Evidently Quintero’s anti-establishment streak stemmed both from an urge to uplift his community and a complete disregard for the powers that be. But a second broad theme, also rooted in Quintero’s own past experiences, explains why his administration has responded so effectively to the current pandemic: his love of collecting and utilizing data.
With a background in electrical engineering, Quintero founded a tech services company, Intrasoft, while still at university, serving as its CEO until 2012, when he founded the Piensa Verde (Think Green) think tank, which gained national preeminence for its proposal to plant one million trees across the country. In 2015, Quintero was appointed the CEO of INNpulsa Colombia, a government agency promoting productivity, entrepreneurship, and innovation.

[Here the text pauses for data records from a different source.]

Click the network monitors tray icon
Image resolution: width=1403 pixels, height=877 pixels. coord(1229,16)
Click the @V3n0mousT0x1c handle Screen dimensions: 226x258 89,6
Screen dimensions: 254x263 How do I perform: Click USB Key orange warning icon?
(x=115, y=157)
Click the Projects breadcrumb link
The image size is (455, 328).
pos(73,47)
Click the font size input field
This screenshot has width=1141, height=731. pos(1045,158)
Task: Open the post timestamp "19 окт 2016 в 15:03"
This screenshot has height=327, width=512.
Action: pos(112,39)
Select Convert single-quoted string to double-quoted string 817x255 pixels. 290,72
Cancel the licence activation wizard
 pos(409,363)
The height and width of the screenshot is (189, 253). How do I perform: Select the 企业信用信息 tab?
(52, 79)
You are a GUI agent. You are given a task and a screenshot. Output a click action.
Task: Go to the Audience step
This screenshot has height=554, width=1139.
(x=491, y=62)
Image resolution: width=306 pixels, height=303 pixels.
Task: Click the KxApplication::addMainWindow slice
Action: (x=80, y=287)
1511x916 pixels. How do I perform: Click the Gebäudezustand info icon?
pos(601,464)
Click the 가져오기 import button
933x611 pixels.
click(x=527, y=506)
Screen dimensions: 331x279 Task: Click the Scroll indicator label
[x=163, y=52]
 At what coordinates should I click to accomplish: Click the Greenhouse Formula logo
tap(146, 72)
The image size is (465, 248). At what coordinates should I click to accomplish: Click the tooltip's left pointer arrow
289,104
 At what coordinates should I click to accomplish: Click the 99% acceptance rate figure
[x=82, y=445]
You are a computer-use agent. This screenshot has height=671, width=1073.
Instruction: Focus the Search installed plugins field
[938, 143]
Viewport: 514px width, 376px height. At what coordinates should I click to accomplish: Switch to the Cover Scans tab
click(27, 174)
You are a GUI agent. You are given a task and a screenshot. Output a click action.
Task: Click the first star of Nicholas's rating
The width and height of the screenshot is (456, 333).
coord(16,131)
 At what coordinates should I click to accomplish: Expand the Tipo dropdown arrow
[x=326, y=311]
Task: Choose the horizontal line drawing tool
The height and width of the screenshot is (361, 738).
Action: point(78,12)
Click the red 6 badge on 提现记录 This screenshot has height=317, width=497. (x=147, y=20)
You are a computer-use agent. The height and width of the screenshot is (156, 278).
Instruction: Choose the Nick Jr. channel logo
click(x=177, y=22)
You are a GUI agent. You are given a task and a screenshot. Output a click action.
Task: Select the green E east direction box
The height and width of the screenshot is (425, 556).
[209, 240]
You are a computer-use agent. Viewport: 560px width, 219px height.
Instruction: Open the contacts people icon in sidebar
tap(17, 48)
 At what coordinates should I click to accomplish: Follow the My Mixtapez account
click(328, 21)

A year later, he was recruited by President Juan Manuel Santos of Colombia to serve as the Deputy Minister of Digital Economy at the Ministry for Information and Communication Technology (ICT).
All of this meant that when Quintero took office weeks after the COVID-19 pandemic began in Wuhan, China, he was already well-equipped to fight it. He began holding prep meetings in January, when the virus was but a blip on the radar of most Latin American countries. In a move dubbed ‘paranoid’ by some, Quintero’s province of Antioquia was locked down five days before the rest of the country, and Quintero himself acted faster than any other mayor.
Quintero soon unveiled an app called Medellín Me Cuida (Medellín Takes Care of Me), to ensure that the citizenry’s basic needs were being met while the city was locked down. To register, participants must provide data about themselves—from the size of their household to pre-existing health conditions—and are then eligible to receive food and cash assistance from the government. More than 3 million people, or 90% of Medellín’s population, have signed up, so far. Quintero’s administration is also harnessing this data to identify and predict new outbreaks of infection. Health Promotion Units can send teams to test the neighbors of people testing positive for COVID-19. The patients themselves receive kits with blood oxygen tests, which can trigger the deployment of nurses with oxygen supplies, if levels reported are too low. Even Medellín’s metro, famous as a catalyst of the city’s renewal, is fed data from Medellín Me Cuida to block COVID-19 patients and their families from entering.
The app has proven crucial to effective contact tracing and quickly testing potentially exposed people. Even critics of Quintero’s “big data” approach are having to admit that it is producing results. Medellín’s per-capita testing rates are higher than in Bogotá. Addressing his critics, Quintero reportedly told the Associated Press: “they’re partly right. Medellin is the city in Latin America with the most information on its citizens… But the question of our intentions in how we use this data can’t be doubted.” Quintero himself is already shifting his attention again to Medellín’s future. As he takes the city out of lockdown and prepares to revitalize the economy, he simultaneously aims to cut carbon emissions by 20% by 2030 and address wealth inequality through an ambitious ‘eco-city’ plan. “Medellin has a history of reinventing itself, of having deep resilience,” he has explained in interviews. What the future holds for Quintero’s own political career is a matter of growing speculation. Perhaps he can reach the very top. Certainly, the mayor’s unconventional yet effective response to COVID-19 has made him a trailblazer in the policymaking world.